The Pi filter is stopping that spike, so where is the PWM to get its energy from ?
C3 and C4 look very small to supply much of a load , hence the massive ripple you see.

My thought,

a) the mechanics are resonating ?
b) the inductor current is much higher than you think,
 

Ian0

Joined Aug 7, 2020
3,463
Switching frequency is 700kHz - if it were ripple it would be at that frequency.
It's at 8.54kHz, so it's control loop instability. (I know it says that the IC is internally compensated)
Is it stable with a resistive load? I'm wondering if the fans present an odd load and it upsets the control loop. If the fans are speed controlled then they will present a negative resistance load to keep the power constant (as the voltage increases, the current decreases).
Try a capacitor across R1. A few nanofarads would be a good start.
 

Thread Starter

wova21

Joined Mar 25, 2021
7
is the frequency you hear relayed to the frequency the PWM is running at ?
The Fan PWM frequency is 26kHz, the DC/DC runs at 700kHz. When I turn off the 26kHz PWM and apply a DC signal to the fans instead to run them at full speed the problem still exists. At this point the load is also constant.

Why do you say the saturation current of L1 is not a problem ?
My reasoning behind this is that the sine wave looks very symmetrical and remains symmetrical when I introduce a switching load at the output of the DC/DC converter. I would expect there to be skewing of the positive half of the sine wave when there is high current demand.

Is it stable with a resistive load? I'm wondering if the fans present an odd load and it upsets the control loop.
I added a rheostat as a load on the output and at about 720mA of current draw the oscillation at the input starts causing L1 to make noise at +-16kHz. Under lighter loads there is almost no ripple on Vin of U1. There is very noticeable immediate crossover point between almost no ripple at Vin to massive ripple at Vin when driving up the load.

Bridging L1 does solve the problem.

Try a capacitor across R1. A few nanofarads would be a good start.
I will try this later on today.

Your inductor needs some mechanical damping.

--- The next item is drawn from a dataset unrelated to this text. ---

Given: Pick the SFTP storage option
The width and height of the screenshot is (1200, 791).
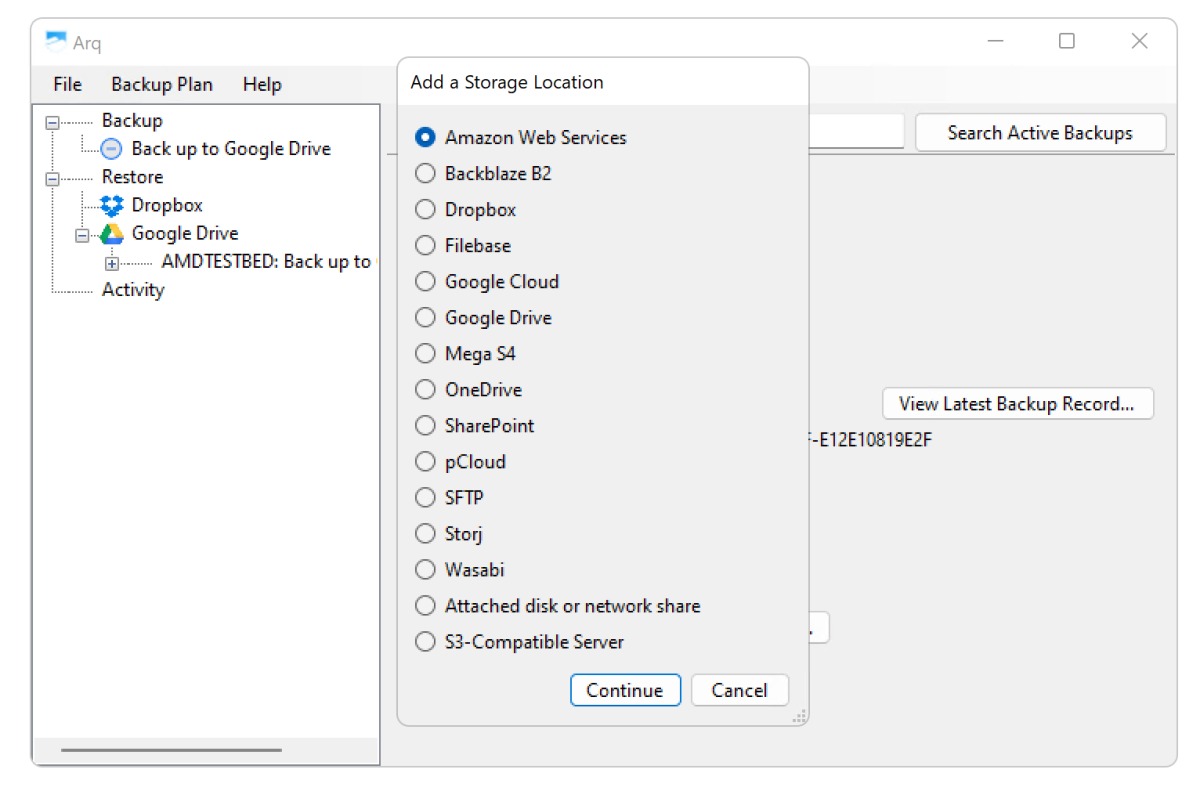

High current causes the ferrite or metal powder core to change shape as it magnetized.
I think I first need to solve the issue which causes the massive ripple at Vin.
 

ronsimpson

Joined Oct 7, 2019
1,533
I would short out L1 and R3. I think 2.2uF is just not enough on the input.
Maybe move L1 to the input connector so all capacitors are on the input of the PWM.
What is the part number for L1?
 

Sensacell

Joined Jun 19, 2012
2,903
I have had issues with both inductors singing (core magnetostriction) and ceramic caps (piezo-mechanical)

The best remedy is to move the operation frequency up out of the audio range.
 

Ian0

Joined Aug 7, 2020
3,463
Forget what I said - I was thinking about the wrong inductor.

There is a peak in the response of the input filter. Do you really need L1?
 

ronsimpson

Joined Oct 7, 2019
1,533
The best remedy is to move the operation frequency up out of the audio range.
The frequency is way above the hearing range.

The pie filter on the input is not doing what you think. It is the trouble.
Also many type of capacitor change value when you put voltage across them. What is the voltage rating on the 2.2uF cap? It could easy be 1uF when 24V is applied.

Just for a test stack more caps on top of the 2.2uF.
 

Thread Starter

wova21

Joined Mar 25, 2021
7
There is a peak in the response of the input filter. Do you really need L1?
I'm not sure yet. I don't have the proper equipment in-house to measure compliance for conducted emissions. I would need a day at the lab first to confirm.
 

Thread Starter

wova21

Joined Mar 25, 2021
7
The pie filter on the input is not doing what you think. It is the trouble.
Also many type of capacitor change value when you put voltage across them. What is the voltage rating on the 2.2uF cap? It could easy be 1uF when 24V is applied.
it's a 50V MLCC cap. I am aware of the DC bias but I followed the datasheet's recommendation. I have not taken into account the potential effects of putting an L-C filter in front of that 2.2uF. I'll stack some more on top of C3 that one to see what it does. Could adding some ESR on C3 or C4 help in case of negative impedance?
 

DickCappels

Joined Aug 21, 2008
7,836
One way to solve the problem is to dip the offending inductor in varnish (I like varathane). More than one coat/dry cycle might be needed.